• **WORK TO DO**
• 1. Rewrite the part of the forum thread excerpt that opens with the words containing "As far as I" and closes with "way is quicker...", putting "Laplace transforms" in place of "Fourier transforms".
• 2. List every title or badge that appears under a username in the forum thread excerpt.

Of course the same result can be arrived using the angle sum indentities, but this was is quicker...

As far as I can remember, I haven't been taught it yet and I'm in my second year of a Physics degree. In fact I'm pretty definate that I haven't been taught it. I wasn't taught it last year, and my maths course this year focused mainly on Fourier transforms and series.

malawi_glenn
Homework Helper
An undergraduate doing a mathematics related course doesn't know the triple angle identity?

Of course the same result can be arrived using the angle sum and double angle indentities, but this way is quicker...

depends on how much you must/want remember.. i think its easier to remember a few simple ones that have broad area of usage, than very very specific ones.

Office_Shredder
Staff Emeritus
Gold Member
An undergraduate doing a mathematics related course doesn't know the triple angle identity?

• **ITEMS**
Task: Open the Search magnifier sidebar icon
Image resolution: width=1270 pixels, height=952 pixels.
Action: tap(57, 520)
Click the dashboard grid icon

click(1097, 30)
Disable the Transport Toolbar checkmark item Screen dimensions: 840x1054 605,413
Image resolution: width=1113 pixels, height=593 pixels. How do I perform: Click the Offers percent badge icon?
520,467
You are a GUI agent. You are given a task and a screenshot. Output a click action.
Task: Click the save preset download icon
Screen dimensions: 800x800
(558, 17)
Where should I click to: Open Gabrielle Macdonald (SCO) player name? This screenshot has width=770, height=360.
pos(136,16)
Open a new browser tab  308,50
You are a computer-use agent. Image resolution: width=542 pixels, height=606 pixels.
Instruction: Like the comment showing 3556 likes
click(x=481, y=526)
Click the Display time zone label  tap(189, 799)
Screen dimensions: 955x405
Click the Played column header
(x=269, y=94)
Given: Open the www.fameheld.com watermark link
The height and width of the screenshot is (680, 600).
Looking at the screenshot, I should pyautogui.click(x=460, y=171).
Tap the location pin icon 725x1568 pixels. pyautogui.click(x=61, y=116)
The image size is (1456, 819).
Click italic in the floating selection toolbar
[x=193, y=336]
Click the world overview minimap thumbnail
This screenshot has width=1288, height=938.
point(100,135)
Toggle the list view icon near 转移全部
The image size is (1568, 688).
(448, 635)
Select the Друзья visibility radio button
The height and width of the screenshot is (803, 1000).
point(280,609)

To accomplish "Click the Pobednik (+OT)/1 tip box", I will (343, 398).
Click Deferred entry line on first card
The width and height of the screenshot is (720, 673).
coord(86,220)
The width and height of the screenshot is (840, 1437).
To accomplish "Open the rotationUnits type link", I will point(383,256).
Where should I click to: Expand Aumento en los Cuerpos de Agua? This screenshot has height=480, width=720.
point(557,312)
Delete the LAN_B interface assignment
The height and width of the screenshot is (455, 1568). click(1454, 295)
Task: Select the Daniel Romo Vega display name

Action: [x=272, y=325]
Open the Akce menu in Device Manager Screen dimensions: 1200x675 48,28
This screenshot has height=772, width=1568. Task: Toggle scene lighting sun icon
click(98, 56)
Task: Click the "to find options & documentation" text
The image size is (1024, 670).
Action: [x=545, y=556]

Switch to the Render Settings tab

• **WRITTEN RESPONSES**
• 1.
As far as I can remember, I haven't been taught it yet and I'm in my second year of a Physics degree. In fact I'm pretty definate that I haven't been taught it. I wasn't taught it last year, and my maths course this year focused mainly on Laplace transforms and series.

malawi_glenn
Homework Helper
An undergraduate doing a mathematics related course doesn't know the triple angle identity?

Of course the same result can be arrived using the angle sum and double angle indentities, but this way is quicker...

• 2.
Homework Helper
Staff Emeritus
Gold Member